Ce thème, c'est la première chose qui est développée dans le film, expliquée clairement et directement au spectateur que vous êtes. "No reason". Dans Rubber, la plupart des choix pris par le scénariste ou le réalisateur sont inexplicables.
L'exemple le plus simple mais en aucun cas l'unique : pourquoi un pneu ? C'est inexplicable.
Je laisse imaginer à ceux qui ne l'ont pas vu l'impression qui peut émaner d'une telle succession d'anecdotes farfelues, décalées, d'éléments qui n'ont pas leur place dans tel ou tel contexte. C'est parfois drôle, parfois métaphorique, parfois juste étrange.

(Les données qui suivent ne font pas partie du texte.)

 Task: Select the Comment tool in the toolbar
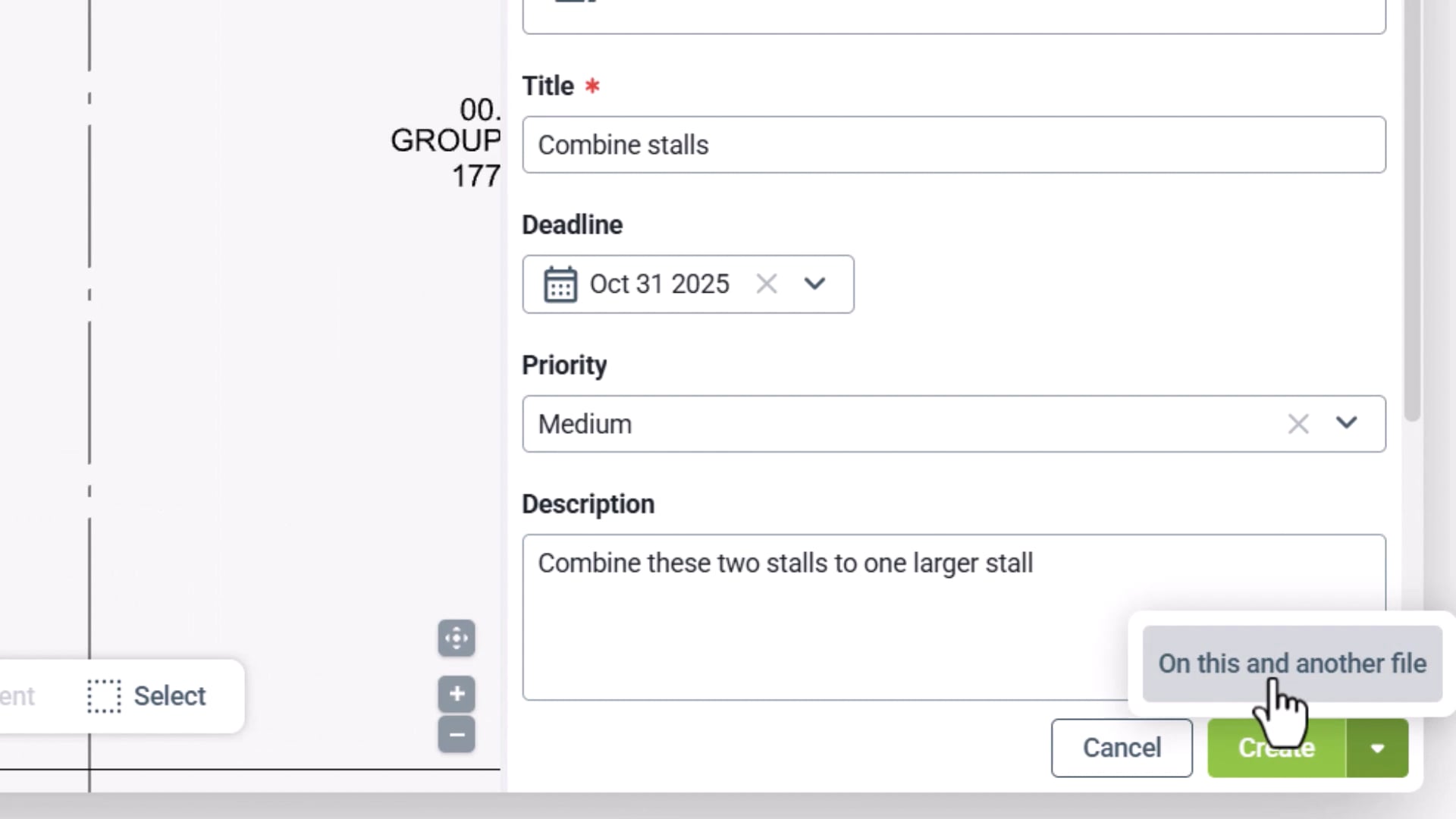[19, 696]
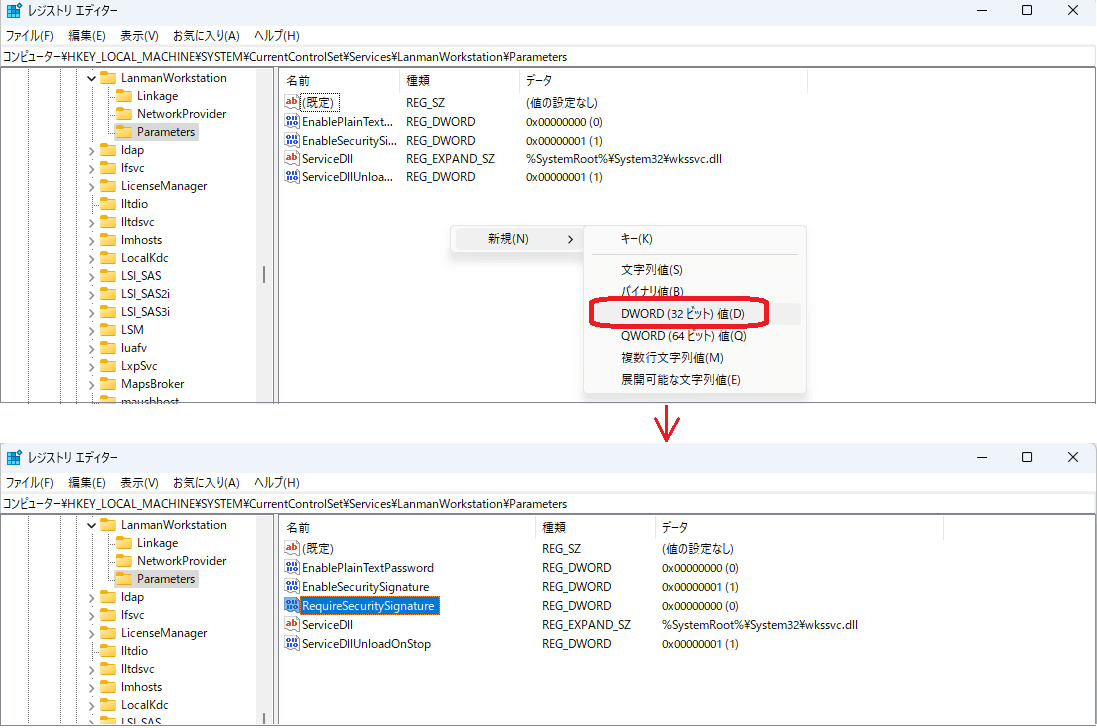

Un des éléments majeurs de la structure du film est le rapport ultra vivant entre acteurs et spectateurs (difficilement compréhensible pour ceux qui n'ont pas vu le film ^^). Les spectateurs influencent les acteurs et inversement, chacun va jouer dans le terrain de l'autre, ce qui crée des situations absurdes. Les spectateurs sont eux-mêmes acteurs, et les acteurs ne contrôlent pas totalement leur histoire. J'ai trouvé ce point vraiment intéressant.
La touche de Mr Oizo est là dans la bande son (très bonne) mais aussi dans le message du film, cf : la scène où tous les spectateurs se battent comme des sauvages pour manger la dinde et que l'unique handicapé reste immobile et se contente de dire "Animals...". La scène finale est assez énorme aussi.
D'ailleurs, c'est quand même bien plus sombre que je l'imaginais avant de le voir. Rubber oscille constamment entre le comique, l'absurde, parfois le glauque. Certains peuvent y voir le fait que réalisateur ne va pas jusqu'au bout des choses, enfin il faut vraiment aller loin pour trouver qu'on a pas eu une dose suffisante d'absurde. De plus, l'absurde crée du comique. C'est donc plutôt un atout à mon gout de ne pas être parti dans un délire encore plus profond qui aurait pu être incompréhensible, ni d'avoir choisi la facilité d'une comédie décalée plus conventionnelle.
Rubber est minimaliste dans son scénario, mais pas tant que ça dans sa mise en scène. J'ai trouvé ça esthétique, et Ripailloux (inscrit sur ce site, dans mes éclaireurs) a bien imagé ce que je pensais : le grain de l'image, la photographie est vraiment jolie. Le contexte spatial joue aussi un rôle important dans le dépaysement et l'absence de repères.
Les dialogues sont très marrants, surtout ceux du flic incarné par Spinella. On sourit parfois aussi devant le comportement débile du pneu, mais souvent référencé à celui des humains. J'aime beaucoup la scène où tous les pneus brulent dans les flammes et en arrière plan, le "rubber" constate immobile le "génocide de son espèce" et se vengera sur les humains par la suite.
Je conclus sur le point qui m'a un peu saoulé. Ca manque un peu de rythme, surtout au début, pendant l'éveil du pneu, un peu trop lent. Ca fait partie du délire après, mais c'est un peu lourd, surtout vu la durée du film.
Ca fait du bien au cinéma des films comme ça, ça m'étonne pas du tout que certains n'aient pas supporté.